● **Aim of the task**: Reproduce the data exactly as it stands.
****************************************
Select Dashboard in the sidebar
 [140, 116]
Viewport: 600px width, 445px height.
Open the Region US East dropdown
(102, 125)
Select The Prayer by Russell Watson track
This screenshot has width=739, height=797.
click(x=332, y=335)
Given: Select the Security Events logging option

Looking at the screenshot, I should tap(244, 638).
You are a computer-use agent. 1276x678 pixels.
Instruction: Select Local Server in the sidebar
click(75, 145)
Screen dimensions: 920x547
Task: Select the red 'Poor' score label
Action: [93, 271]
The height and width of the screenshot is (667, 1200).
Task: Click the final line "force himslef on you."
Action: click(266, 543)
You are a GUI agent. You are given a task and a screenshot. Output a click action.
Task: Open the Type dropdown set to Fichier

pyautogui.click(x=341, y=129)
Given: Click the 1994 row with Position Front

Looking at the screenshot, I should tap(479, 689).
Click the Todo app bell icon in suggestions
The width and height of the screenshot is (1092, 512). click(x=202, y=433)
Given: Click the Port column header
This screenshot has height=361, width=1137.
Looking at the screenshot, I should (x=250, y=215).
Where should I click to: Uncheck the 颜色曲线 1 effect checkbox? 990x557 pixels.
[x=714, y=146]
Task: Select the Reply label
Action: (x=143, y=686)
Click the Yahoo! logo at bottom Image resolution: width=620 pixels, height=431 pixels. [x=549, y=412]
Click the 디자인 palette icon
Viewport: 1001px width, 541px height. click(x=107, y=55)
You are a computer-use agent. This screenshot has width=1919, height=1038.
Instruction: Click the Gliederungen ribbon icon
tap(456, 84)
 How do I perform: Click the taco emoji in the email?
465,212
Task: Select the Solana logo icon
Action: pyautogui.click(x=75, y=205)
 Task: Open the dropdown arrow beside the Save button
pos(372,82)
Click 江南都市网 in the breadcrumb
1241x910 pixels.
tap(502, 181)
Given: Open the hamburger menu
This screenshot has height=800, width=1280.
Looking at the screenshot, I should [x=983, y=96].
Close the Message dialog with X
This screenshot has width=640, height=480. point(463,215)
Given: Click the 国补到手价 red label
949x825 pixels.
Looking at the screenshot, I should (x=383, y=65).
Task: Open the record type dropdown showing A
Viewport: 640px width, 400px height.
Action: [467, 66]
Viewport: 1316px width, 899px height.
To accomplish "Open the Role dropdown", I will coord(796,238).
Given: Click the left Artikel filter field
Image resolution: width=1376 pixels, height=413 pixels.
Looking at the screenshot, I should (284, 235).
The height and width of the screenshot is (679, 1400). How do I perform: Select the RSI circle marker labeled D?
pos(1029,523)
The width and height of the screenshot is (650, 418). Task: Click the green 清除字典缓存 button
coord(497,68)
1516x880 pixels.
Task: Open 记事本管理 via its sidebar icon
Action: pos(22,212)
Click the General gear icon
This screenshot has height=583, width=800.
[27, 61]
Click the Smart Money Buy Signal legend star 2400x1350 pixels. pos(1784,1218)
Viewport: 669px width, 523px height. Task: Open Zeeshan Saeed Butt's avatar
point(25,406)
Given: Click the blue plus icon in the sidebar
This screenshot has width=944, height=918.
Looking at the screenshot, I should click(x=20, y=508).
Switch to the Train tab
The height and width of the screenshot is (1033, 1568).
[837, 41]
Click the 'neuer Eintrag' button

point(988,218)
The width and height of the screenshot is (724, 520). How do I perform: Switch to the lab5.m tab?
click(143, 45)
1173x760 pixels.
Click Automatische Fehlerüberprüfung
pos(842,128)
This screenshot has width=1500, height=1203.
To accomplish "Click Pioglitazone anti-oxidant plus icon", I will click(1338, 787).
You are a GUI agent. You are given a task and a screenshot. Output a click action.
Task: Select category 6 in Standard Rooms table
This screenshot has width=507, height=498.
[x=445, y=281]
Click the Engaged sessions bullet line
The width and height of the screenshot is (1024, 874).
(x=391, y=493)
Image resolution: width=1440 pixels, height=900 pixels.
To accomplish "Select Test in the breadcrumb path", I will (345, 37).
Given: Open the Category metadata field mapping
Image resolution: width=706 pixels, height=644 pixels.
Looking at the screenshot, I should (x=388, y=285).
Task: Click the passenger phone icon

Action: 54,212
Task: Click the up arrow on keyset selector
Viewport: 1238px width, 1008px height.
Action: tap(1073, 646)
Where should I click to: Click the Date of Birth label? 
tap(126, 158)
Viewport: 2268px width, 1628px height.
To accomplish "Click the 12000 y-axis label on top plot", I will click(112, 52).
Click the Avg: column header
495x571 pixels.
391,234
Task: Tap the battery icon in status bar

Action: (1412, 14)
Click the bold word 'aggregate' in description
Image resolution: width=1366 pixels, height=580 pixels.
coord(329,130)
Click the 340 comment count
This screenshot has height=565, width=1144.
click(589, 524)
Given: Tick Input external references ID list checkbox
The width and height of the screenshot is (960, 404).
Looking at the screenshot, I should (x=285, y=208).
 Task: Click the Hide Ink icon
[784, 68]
****************************************
● **Worked solution**:
Select Dashboard in the sidebar
 [140, 116]
Viewport: 600px width, 445px height.
Open the Region US East dropdown
(102, 125)
Select The Prayer by Russell Watson track
This screenshot has width=739, height=797.
click(x=332, y=335)
Given: Select the Security Events logging option

Looking at the screenshot, I should tap(244, 638).
You are a computer-use agent. 1276x678 pixels.
Instruction: Select Local Server in the sidebar
click(75, 145)
Screen dimensions: 920x547
Task: Select the red 'Poor' score label
Action: [93, 271]
The height and width of the screenshot is (667, 1200).
Task: Click the final line "force himslef on you."
Action: click(266, 543)
You are a GUI agent. You are given a task and a screenshot. Output a click action.
Task: Open the Type dropdown set to Fichier

pyautogui.click(x=341, y=129)
Given: Click the 1994 row with Position Front

Looking at the screenshot, I should tap(479, 689).
Click the Todo app bell icon in suggestions
The width and height of the screenshot is (1092, 512). click(x=202, y=433)
Given: Click the Port column header
This screenshot has height=361, width=1137.
Looking at the screenshot, I should (x=250, y=215).
Where should I click to: Uncheck the 颜色曲线 1 effect checkbox? 990x557 pixels.
[x=714, y=146]
Task: Select the Reply label
Action: (x=143, y=686)
Click the Yahoo! logo at bottom Image resolution: width=620 pixels, height=431 pixels. [x=549, y=412]
Click the 디자인 palette icon
Viewport: 1001px width, 541px height. click(x=107, y=55)
You are a computer-use agent. This screenshot has width=1919, height=1038.
Instruction: Click the Gliederungen ribbon icon
tap(456, 84)
 How do I perform: Click the taco emoji in the email?
465,212
Task: Select the Solana logo icon
Action: pyautogui.click(x=75, y=205)
 Task: Open the dropdown arrow beside the Save button
pos(372,82)
Click 江南都市网 in the breadcrumb
1241x910 pixels.
tap(502, 181)
Given: Open the hamburger menu
This screenshot has height=800, width=1280.
Looking at the screenshot, I should [x=983, y=96].
Close the Message dialog with X
This screenshot has width=640, height=480. point(463,215)
Given: Click the 国补到手价 red label
949x825 pixels.
Looking at the screenshot, I should (x=383, y=65).
Task: Open the record type dropdown showing A
Viewport: 640px width, 400px height.
Action: [467, 66]
Viewport: 1316px width, 899px height.
To accomplish "Open the Role dropdown", I will coord(796,238).
Given: Click the left Artikel filter field
Image resolution: width=1376 pixels, height=413 pixels.
Looking at the screenshot, I should (284, 235).
The height and width of the screenshot is (679, 1400). How do I perform: Select the RSI circle marker labeled D?
pos(1029,523)
The width and height of the screenshot is (650, 418). Task: Click the green 清除字典缓存 button
coord(497,68)
1516x880 pixels.
Task: Open 记事本管理 via its sidebar icon
Action: pos(22,212)
Click the General gear icon
This screenshot has height=583, width=800.
[27, 61]
Click the Smart Money Buy Signal legend star 2400x1350 pixels. pos(1784,1218)
Viewport: 669px width, 523px height. Task: Open Zeeshan Saeed Butt's avatar
point(25,406)
Given: Click the blue plus icon in the sidebar
This screenshot has width=944, height=918.
Looking at the screenshot, I should click(x=20, y=508).
Switch to the Train tab
The height and width of the screenshot is (1033, 1568).
[837, 41]
Click the 'neuer Eintrag' button

point(988,218)
The width and height of the screenshot is (724, 520). How do I perform: Switch to the lab5.m tab?
click(143, 45)
1173x760 pixels.
Click Automatische Fehlerüberprüfung
pos(842,128)
This screenshot has width=1500, height=1203.
To accomplish "Click Pioglitazone anti-oxidant plus icon", I will click(1338, 787).
You are a GUI agent. You are given a task and a screenshot. Output a click action.
Task: Select category 6 in Standard Rooms table
This screenshot has width=507, height=498.
[x=445, y=281]
Click the Engaged sessions bullet line
The width and height of the screenshot is (1024, 874).
(x=391, y=493)
Image resolution: width=1440 pixels, height=900 pixels.
To accomplish "Select Test in the breadcrumb path", I will (345, 37).
Given: Open the Category metadata field mapping
Image resolution: width=706 pixels, height=644 pixels.
Looking at the screenshot, I should (x=388, y=285).
Task: Click the passenger phone icon

Action: 54,212
Task: Click the up arrow on keyset selector
Viewport: 1238px width, 1008px height.
Action: tap(1073, 646)
Where should I click to: Click the Date of Birth label? 
tap(126, 158)
Viewport: 2268px width, 1628px height.
To accomplish "Click the 12000 y-axis label on top plot", I will click(112, 52).
Click the Avg: column header
495x571 pixels.
391,234
Task: Tap the battery icon in status bar

Action: (1412, 14)
Click the bold word 'aggregate' in description
Image resolution: width=1366 pixels, height=580 pixels.
coord(329,130)
Click the 340 comment count
This screenshot has height=565, width=1144.
click(589, 524)
Given: Tick Input external references ID list checkbox
The width and height of the screenshot is (960, 404).
Looking at the screenshot, I should (x=285, y=208).
 Task: Click the Hide Ink icon
[784, 68]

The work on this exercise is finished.